(Items listed in a dataset)
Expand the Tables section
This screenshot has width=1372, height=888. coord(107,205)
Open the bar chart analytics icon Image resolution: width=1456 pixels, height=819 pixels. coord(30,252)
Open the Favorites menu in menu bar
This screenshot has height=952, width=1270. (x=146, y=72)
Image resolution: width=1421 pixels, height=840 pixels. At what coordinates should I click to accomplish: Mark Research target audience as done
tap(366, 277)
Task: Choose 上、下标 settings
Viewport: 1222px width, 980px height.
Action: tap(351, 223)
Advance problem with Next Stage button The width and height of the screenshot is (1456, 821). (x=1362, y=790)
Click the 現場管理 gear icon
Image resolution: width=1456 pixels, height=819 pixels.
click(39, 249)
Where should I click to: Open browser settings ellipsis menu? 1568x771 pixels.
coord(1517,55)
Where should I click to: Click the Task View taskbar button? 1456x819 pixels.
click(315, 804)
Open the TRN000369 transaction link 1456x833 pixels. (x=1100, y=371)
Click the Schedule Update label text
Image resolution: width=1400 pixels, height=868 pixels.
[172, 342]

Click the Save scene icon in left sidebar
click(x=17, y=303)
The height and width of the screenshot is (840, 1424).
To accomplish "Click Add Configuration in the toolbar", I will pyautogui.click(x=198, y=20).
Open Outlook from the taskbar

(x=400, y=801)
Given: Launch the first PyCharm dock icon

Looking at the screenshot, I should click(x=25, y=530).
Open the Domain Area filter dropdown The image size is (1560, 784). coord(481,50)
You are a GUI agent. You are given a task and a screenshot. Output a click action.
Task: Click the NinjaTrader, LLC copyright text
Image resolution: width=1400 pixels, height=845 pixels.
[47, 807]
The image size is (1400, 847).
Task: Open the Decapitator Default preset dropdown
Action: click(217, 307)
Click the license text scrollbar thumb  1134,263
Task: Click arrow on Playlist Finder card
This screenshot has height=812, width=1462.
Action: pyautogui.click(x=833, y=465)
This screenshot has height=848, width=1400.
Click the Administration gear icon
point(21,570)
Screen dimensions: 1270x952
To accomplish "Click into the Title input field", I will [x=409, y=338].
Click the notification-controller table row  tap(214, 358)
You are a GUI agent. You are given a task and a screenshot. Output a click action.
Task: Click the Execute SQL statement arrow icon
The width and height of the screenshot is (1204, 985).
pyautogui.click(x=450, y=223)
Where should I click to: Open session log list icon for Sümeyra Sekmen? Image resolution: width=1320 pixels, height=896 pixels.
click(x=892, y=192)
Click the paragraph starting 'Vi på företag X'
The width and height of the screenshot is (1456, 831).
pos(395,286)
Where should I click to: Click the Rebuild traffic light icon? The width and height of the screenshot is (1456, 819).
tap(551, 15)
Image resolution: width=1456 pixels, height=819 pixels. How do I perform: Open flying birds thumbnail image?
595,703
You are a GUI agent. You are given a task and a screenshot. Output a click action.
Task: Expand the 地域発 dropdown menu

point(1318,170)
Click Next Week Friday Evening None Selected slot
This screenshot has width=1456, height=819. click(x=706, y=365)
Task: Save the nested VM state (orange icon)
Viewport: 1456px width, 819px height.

_PROBLEM DETAILS_.
Show every line above where "arrow" is found.

_SOLUTION TO THE PROBLEM_.
Task: Click arrow on Playlist Finder card
Task: Click the Execute SQL statement arrow icon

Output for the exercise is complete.